◆ **Task requirements**: How many lines of the data below contain the word "This", matching case? Give only the number.
━━━━━ Material provided
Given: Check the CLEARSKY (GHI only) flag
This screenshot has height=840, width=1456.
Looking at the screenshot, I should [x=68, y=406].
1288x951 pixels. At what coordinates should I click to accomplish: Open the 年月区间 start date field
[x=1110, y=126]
━━━━━━━━━━
━━━━━ Material provided
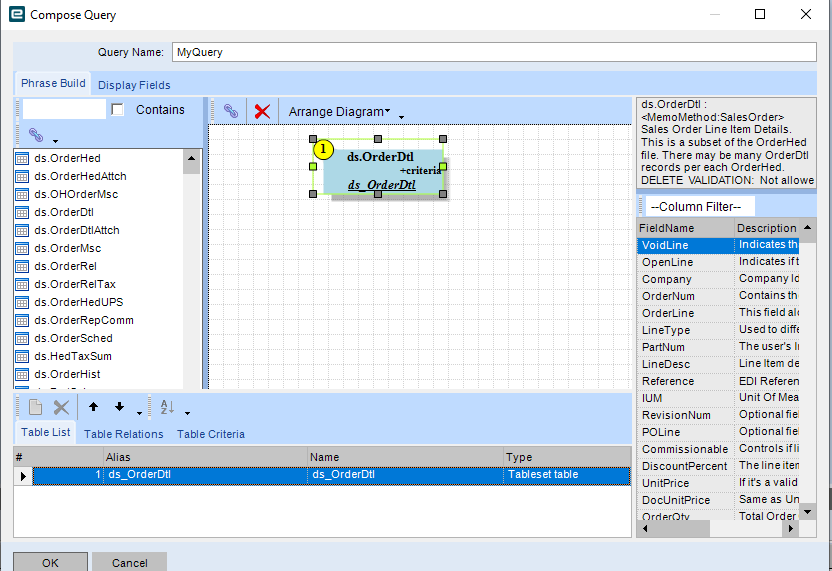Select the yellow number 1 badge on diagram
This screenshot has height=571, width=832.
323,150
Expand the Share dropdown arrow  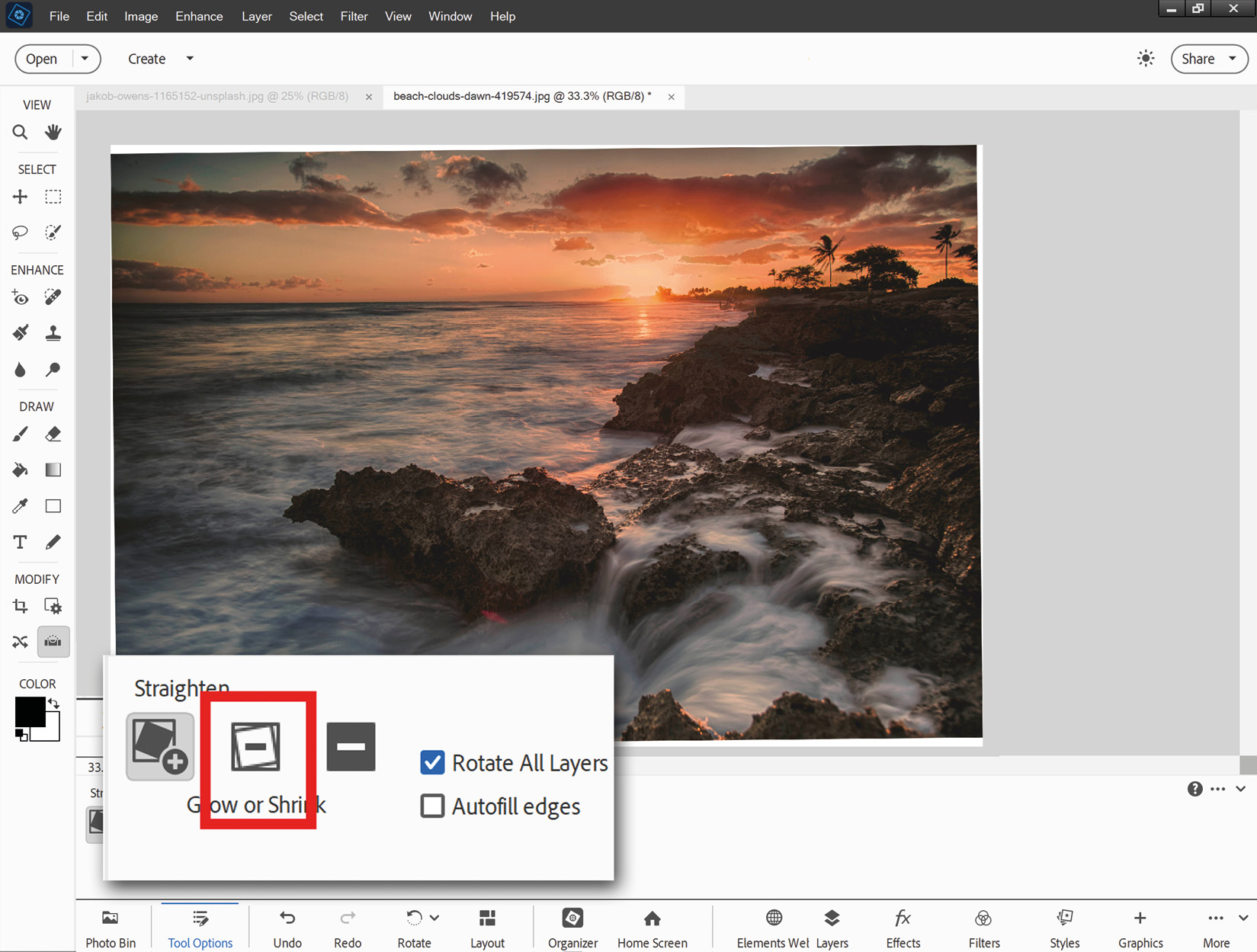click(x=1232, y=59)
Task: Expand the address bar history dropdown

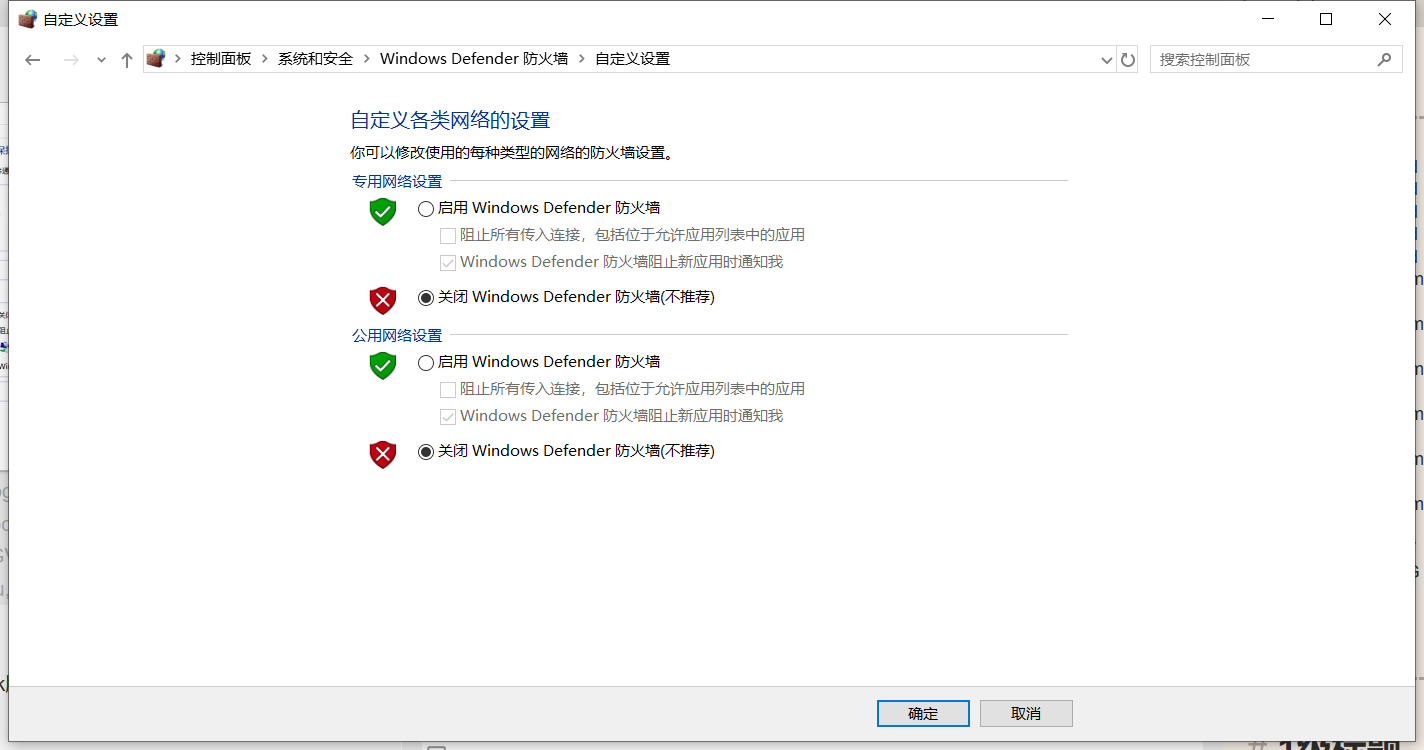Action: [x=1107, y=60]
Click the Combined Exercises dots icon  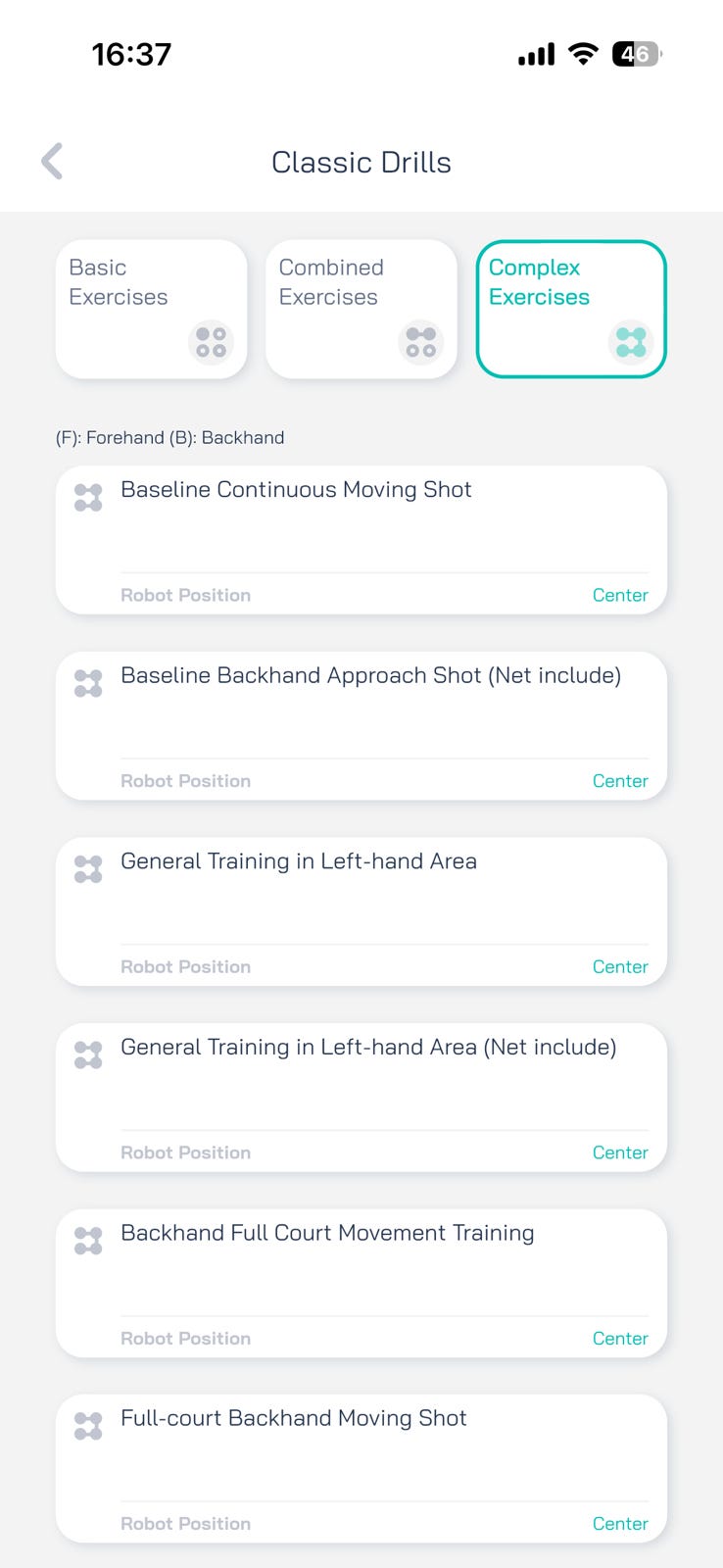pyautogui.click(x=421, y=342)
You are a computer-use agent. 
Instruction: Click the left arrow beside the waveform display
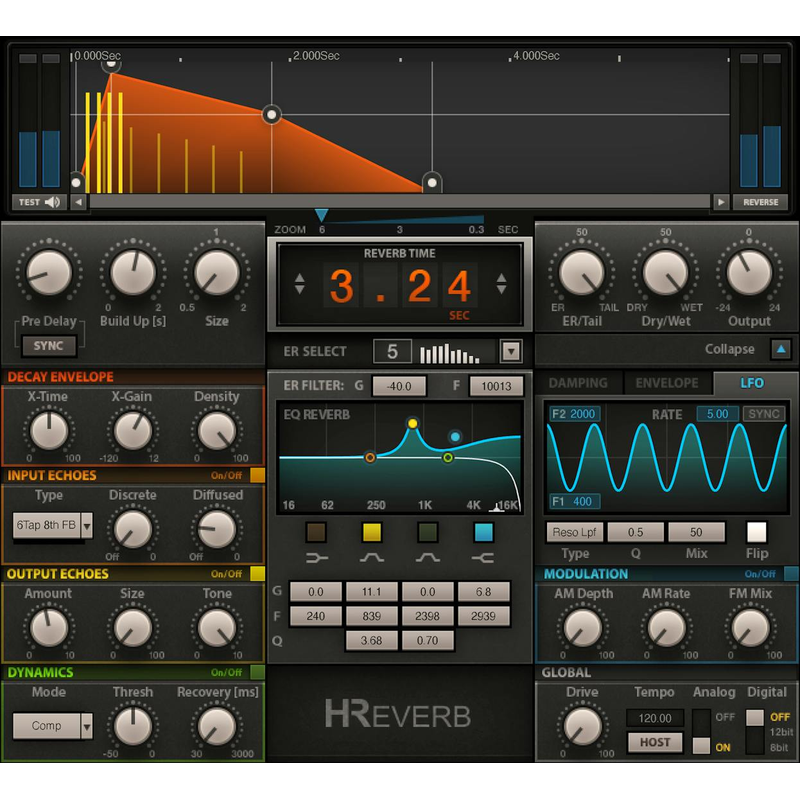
━━━━━━━━━━
━━━━━ Material provided
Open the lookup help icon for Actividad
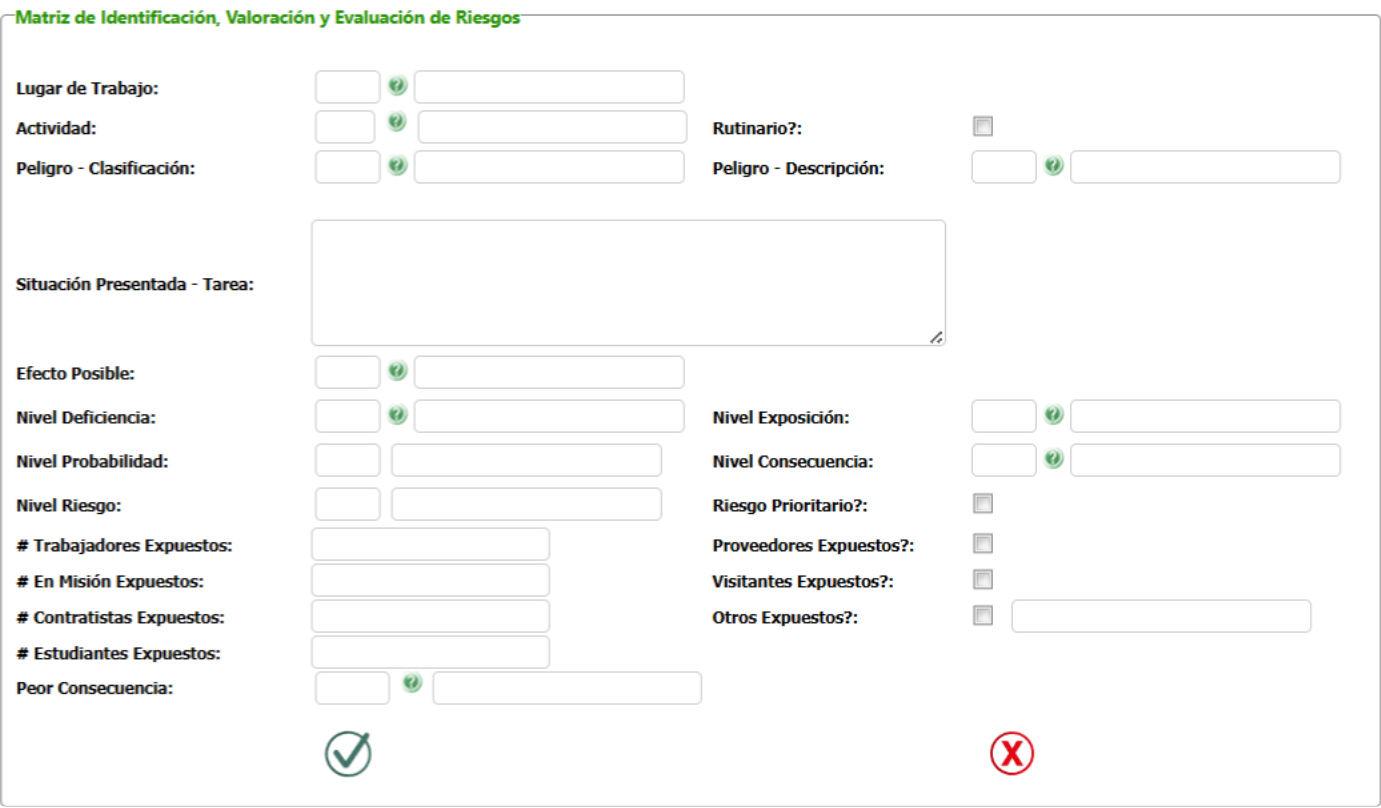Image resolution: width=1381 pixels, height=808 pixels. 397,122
━━━━━━━━━━
◆ **Exercise answer**: 2